§ OBJECTIVE
Copy out every one of the following records word for word, leaving each line unchanged.

"""

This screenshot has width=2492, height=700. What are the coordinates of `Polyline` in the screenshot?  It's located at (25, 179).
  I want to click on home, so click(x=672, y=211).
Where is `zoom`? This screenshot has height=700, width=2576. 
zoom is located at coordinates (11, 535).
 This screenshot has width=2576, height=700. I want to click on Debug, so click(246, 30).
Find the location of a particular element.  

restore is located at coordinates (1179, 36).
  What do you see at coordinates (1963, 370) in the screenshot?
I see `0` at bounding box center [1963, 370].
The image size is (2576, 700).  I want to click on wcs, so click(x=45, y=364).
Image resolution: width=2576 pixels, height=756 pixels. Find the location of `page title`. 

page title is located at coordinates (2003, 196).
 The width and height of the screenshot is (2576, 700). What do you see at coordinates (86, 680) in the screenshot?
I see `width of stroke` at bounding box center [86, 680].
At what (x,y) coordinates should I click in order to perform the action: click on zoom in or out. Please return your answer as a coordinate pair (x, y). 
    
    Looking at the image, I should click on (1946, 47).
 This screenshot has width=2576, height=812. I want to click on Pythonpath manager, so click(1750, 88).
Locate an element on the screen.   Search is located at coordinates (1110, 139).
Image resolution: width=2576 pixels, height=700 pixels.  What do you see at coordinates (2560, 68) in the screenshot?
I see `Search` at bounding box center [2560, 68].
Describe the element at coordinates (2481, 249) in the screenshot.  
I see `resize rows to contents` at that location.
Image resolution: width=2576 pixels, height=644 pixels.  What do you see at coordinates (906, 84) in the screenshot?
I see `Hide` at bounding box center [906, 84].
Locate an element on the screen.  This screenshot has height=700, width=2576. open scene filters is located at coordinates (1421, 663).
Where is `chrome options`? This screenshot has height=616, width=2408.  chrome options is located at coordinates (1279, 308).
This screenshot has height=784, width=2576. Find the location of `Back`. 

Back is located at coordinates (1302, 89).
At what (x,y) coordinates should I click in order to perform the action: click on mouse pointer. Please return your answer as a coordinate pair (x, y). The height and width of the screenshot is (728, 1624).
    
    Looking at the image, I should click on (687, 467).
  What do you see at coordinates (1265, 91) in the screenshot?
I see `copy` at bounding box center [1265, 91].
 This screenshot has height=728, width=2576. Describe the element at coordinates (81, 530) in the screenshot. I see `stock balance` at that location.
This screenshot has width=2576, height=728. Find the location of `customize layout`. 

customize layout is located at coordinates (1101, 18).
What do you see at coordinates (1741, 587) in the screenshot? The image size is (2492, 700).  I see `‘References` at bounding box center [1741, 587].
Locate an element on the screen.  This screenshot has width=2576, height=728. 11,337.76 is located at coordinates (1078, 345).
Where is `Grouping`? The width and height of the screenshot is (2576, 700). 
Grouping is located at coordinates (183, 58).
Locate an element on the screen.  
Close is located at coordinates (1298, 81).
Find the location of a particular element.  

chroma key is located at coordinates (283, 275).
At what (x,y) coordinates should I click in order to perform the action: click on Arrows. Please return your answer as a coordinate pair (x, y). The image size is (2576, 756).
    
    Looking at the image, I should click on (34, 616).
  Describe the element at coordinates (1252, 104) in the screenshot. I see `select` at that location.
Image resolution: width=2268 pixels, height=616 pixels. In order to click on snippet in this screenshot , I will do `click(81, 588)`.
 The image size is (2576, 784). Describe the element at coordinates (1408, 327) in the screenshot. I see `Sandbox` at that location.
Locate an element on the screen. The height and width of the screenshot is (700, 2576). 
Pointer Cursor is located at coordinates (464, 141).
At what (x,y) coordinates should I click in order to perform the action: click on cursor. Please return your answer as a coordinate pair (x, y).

"""

§ SOLUTION FOR THIS PROBLEM
This screenshot has width=2492, height=700. What are the coordinates of `Polyline` in the screenshot?  It's located at (25, 179).
  I want to click on home, so click(x=672, y=211).
Where is `zoom`? This screenshot has height=700, width=2576. 
zoom is located at coordinates (11, 535).
 This screenshot has width=2576, height=700. I want to click on Debug, so click(246, 30).
Find the location of a particular element.  

restore is located at coordinates (1179, 36).
  What do you see at coordinates (1963, 370) in the screenshot?
I see `0` at bounding box center [1963, 370].
The image size is (2576, 700).  I want to click on wcs, so click(x=45, y=364).
Image resolution: width=2576 pixels, height=756 pixels. Find the location of `page title`. 

page title is located at coordinates (2003, 196).
 The width and height of the screenshot is (2576, 700). What do you see at coordinates (86, 680) in the screenshot?
I see `width of stroke` at bounding box center [86, 680].
At what (x,y) coordinates should I click in order to perform the action: click on zoom in or out. Please return your answer as a coordinate pair (x, y). 
    
    Looking at the image, I should click on (1946, 47).
 This screenshot has width=2576, height=812. I want to click on Pythonpath manager, so click(1750, 88).
Locate an element on the screen.   Search is located at coordinates (1110, 139).
Image resolution: width=2576 pixels, height=700 pixels.  What do you see at coordinates (2560, 68) in the screenshot?
I see `Search` at bounding box center [2560, 68].
Describe the element at coordinates (2481, 249) in the screenshot.  
I see `resize rows to contents` at that location.
Image resolution: width=2576 pixels, height=644 pixels.  What do you see at coordinates (906, 84) in the screenshot?
I see `Hide` at bounding box center [906, 84].
Locate an element on the screen.  This screenshot has height=700, width=2576. open scene filters is located at coordinates (1421, 663).
Where is `chrome options`? This screenshot has height=616, width=2408.  chrome options is located at coordinates (1279, 308).
This screenshot has height=784, width=2576. Find the location of `Back`. 

Back is located at coordinates (1302, 89).
At what (x,y) coordinates should I click in order to perform the action: click on mouse pointer. Please return your answer as a coordinate pair (x, y). The height and width of the screenshot is (728, 1624).
    
    Looking at the image, I should click on (687, 467).
  What do you see at coordinates (1265, 91) in the screenshot?
I see `copy` at bounding box center [1265, 91].
 This screenshot has height=728, width=2576. Describe the element at coordinates (81, 530) in the screenshot. I see `stock balance` at that location.
This screenshot has width=2576, height=728. Find the location of `customize layout`. 

customize layout is located at coordinates (1101, 18).
What do you see at coordinates (1741, 587) in the screenshot? The image size is (2492, 700).  I see `‘References` at bounding box center [1741, 587].
Locate an element on the screen.  This screenshot has width=2576, height=728. 11,337.76 is located at coordinates (1078, 345).
Where is `Grouping`? The width and height of the screenshot is (2576, 700). 
Grouping is located at coordinates (183, 58).
Locate an element on the screen.  
Close is located at coordinates (1298, 81).
Find the location of a particular element.  

chroma key is located at coordinates (283, 275).
At what (x,y) coordinates should I click in order to perform the action: click on Arrows. Please return your answer as a coordinate pair (x, y). The image size is (2576, 756).
    
    Looking at the image, I should click on (34, 616).
  Describe the element at coordinates (1252, 104) in the screenshot. I see `select` at that location.
Image resolution: width=2268 pixels, height=616 pixels. In order to click on snippet in this screenshot , I will do `click(81, 588)`.
 The image size is (2576, 784). Describe the element at coordinates (1408, 327) in the screenshot. I see `Sandbox` at that location.
Locate an element on the screen. The height and width of the screenshot is (700, 2576). 
Pointer Cursor is located at coordinates (464, 141).
At what (x,y) coordinates should I click in order to perform the action: click on cursor. Please return your answer as a coordinate pair (x, y).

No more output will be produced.